While waiting on the moisture to leech out of the cucumbers, assemble the sauce. Dice up the garlic and chilies and mix in a bowl. Then add in vinegar, soy sauce, and sesame oil. (Note: I don’t actually measure these things, more like eyeball 2 parts vinegar, 2-3 parts soy sauce depending on how much salt I used, and 4 parts sesame oil.)

diced garlic and chillies in a bowl
Garlic and chillies, nom.
Fire sauce, prepped and ready
Fire sauce on the ready.

Once the salt/sugar has leeched a fair amount of moisture out of the cucumbers (see photo above for minimum amount needed) drain that off, sauce the dish up, and let sit at least an hour before enjoying.

Medicinal Actions:

Cucumbers are very cooling, making them great to eat during the hot weather of summer, or for people with heat-type constitutions.

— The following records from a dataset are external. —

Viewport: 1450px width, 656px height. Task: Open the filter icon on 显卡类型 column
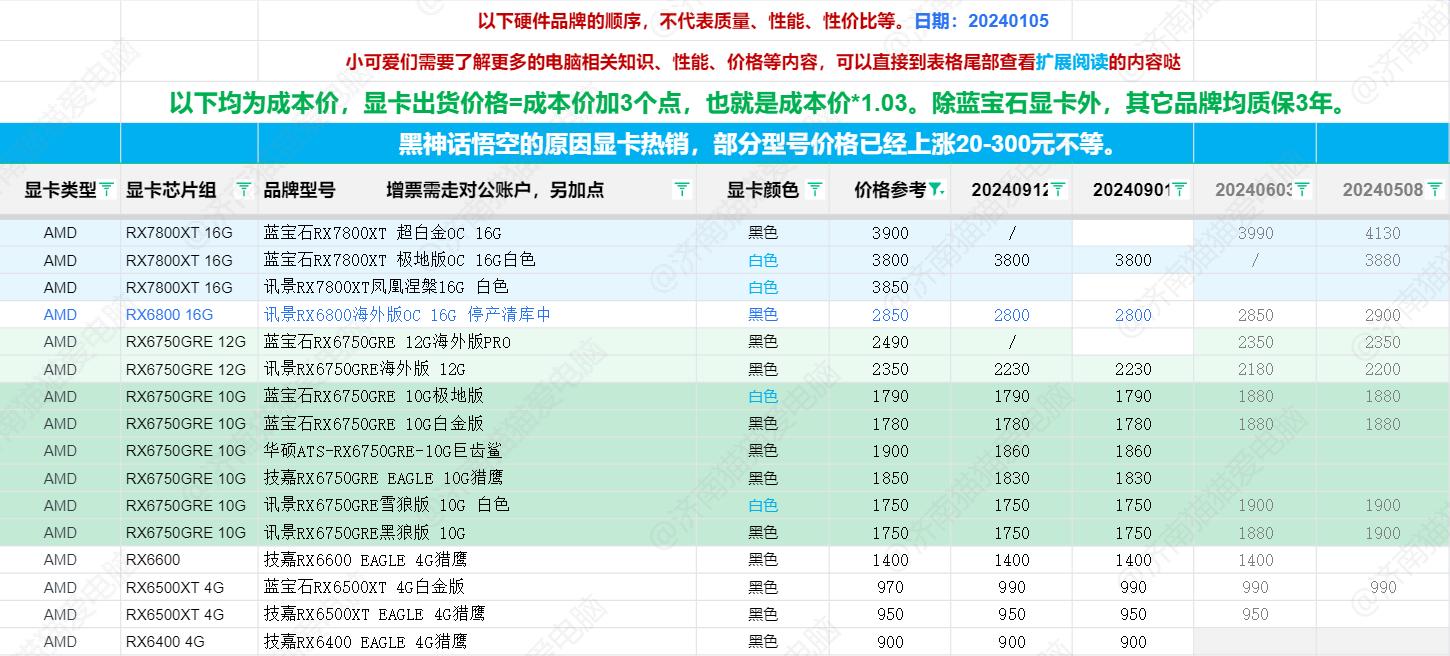pyautogui.click(x=105, y=189)
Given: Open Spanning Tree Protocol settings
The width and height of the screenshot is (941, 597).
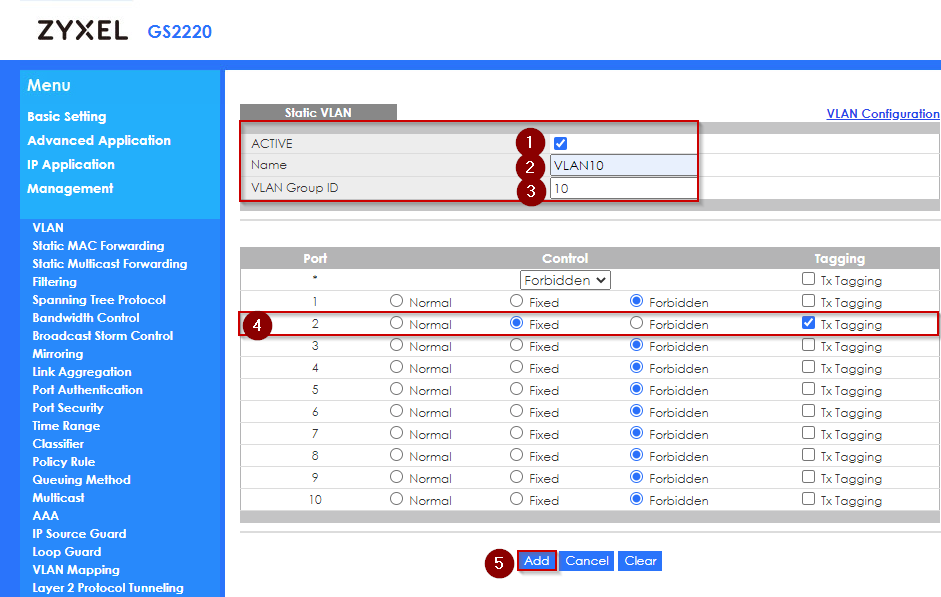Looking at the screenshot, I should (x=98, y=299).
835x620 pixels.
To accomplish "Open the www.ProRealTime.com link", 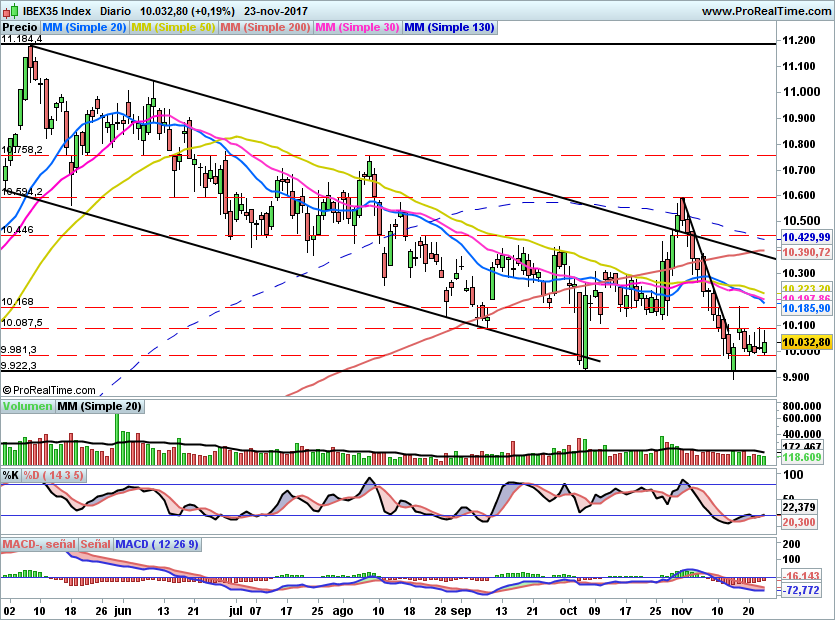I will (766, 11).
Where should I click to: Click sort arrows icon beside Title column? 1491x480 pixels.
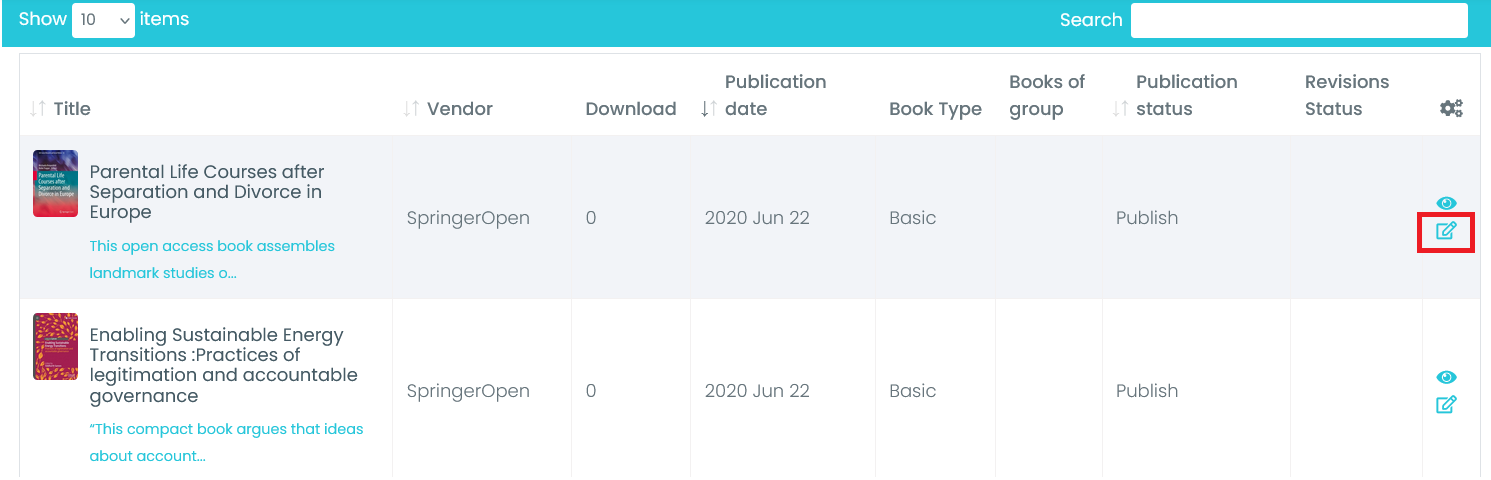click(38, 109)
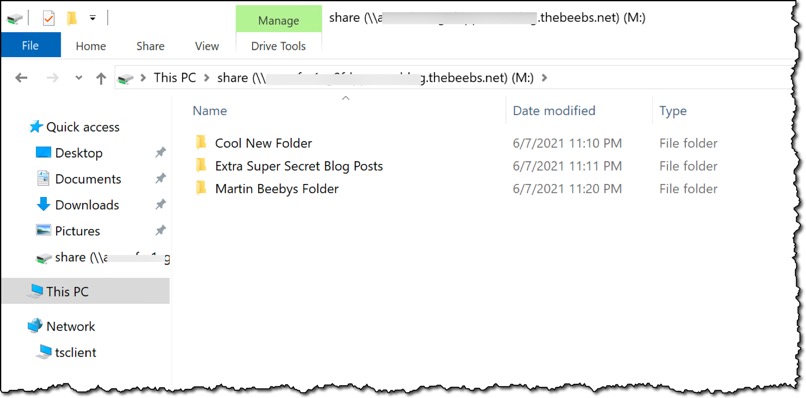Click the share path in address bar
The height and width of the screenshot is (398, 806).
(x=375, y=78)
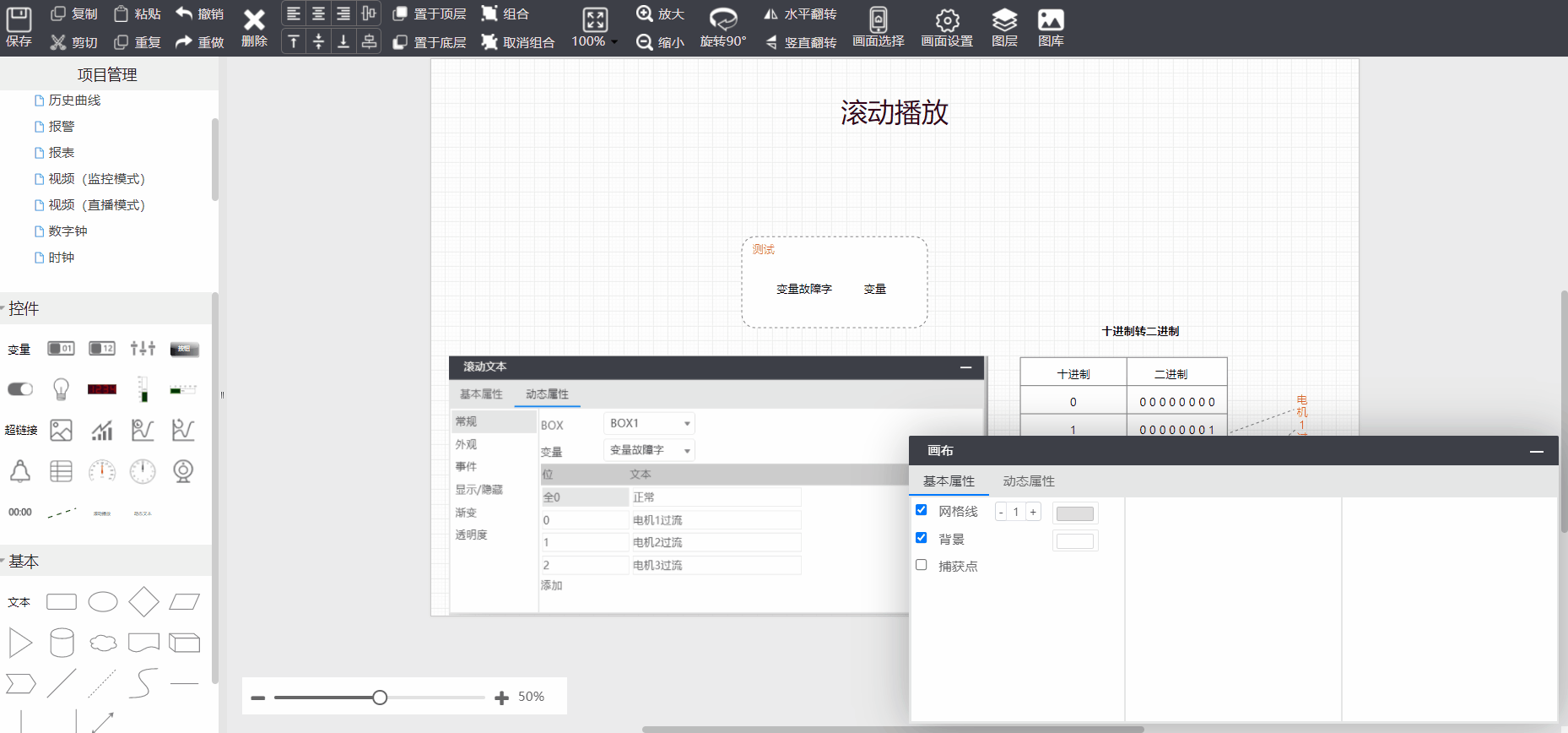Open the Layers (图层) icon
1568x733 pixels.
1003,19
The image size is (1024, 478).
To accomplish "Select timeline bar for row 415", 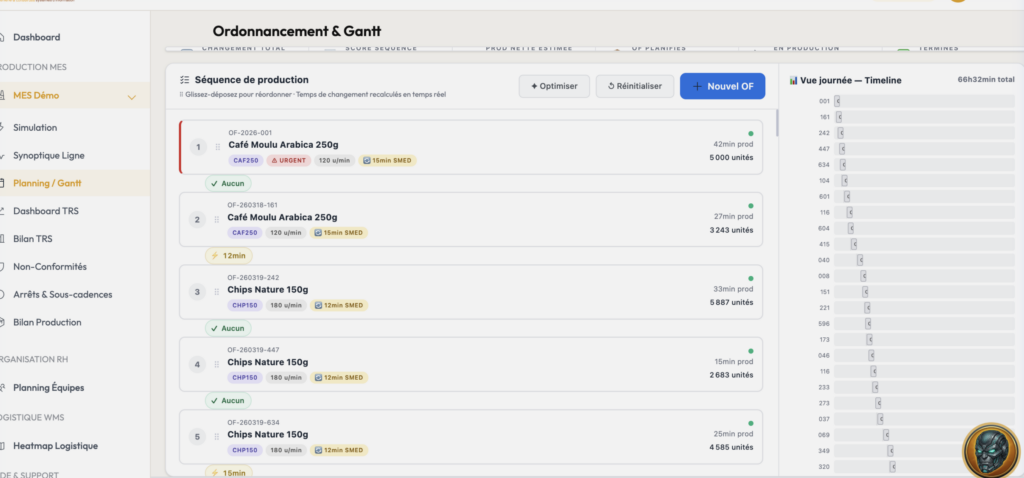I will coord(854,244).
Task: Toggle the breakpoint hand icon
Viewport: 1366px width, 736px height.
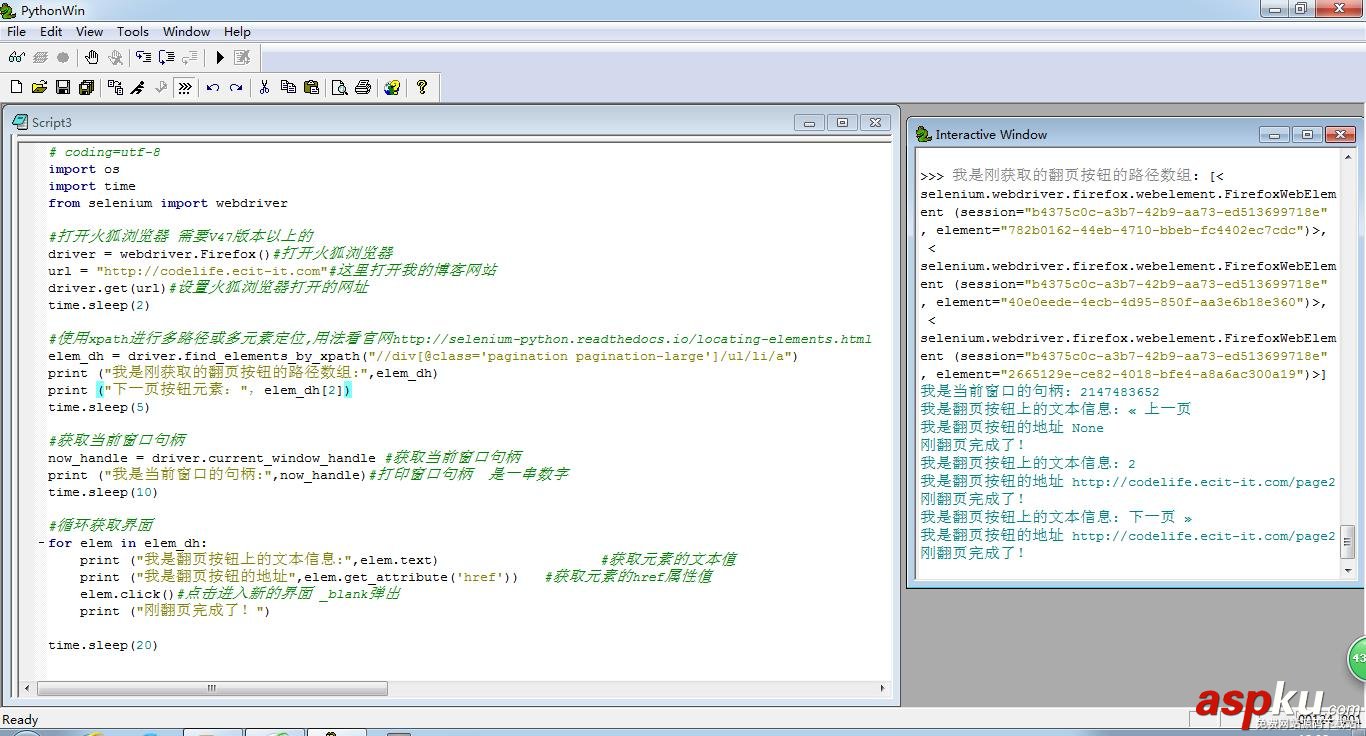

For those of us who run cold, however, or who have weak digestion with a tendency toward loose stools, cucumbers can be difficult to digest. This is where the sauce comes in.

Garlic is warming, which will protect the digestion against the coldness of the cucumber. Chilies are hot, and moving (if you have GERD, stomach ulcers, or hemorrhoids, you’ll want to omit these from this dish entirely). They stoke the digestive fire, burning through the dampness (feeling of heavy-sluggishness, mental fog, and fatigue) that often plagues those with weak digestion. Further, they’ll help protect those sensitive to cold-drafts from the constant use of fans/air-conditioning during the summer.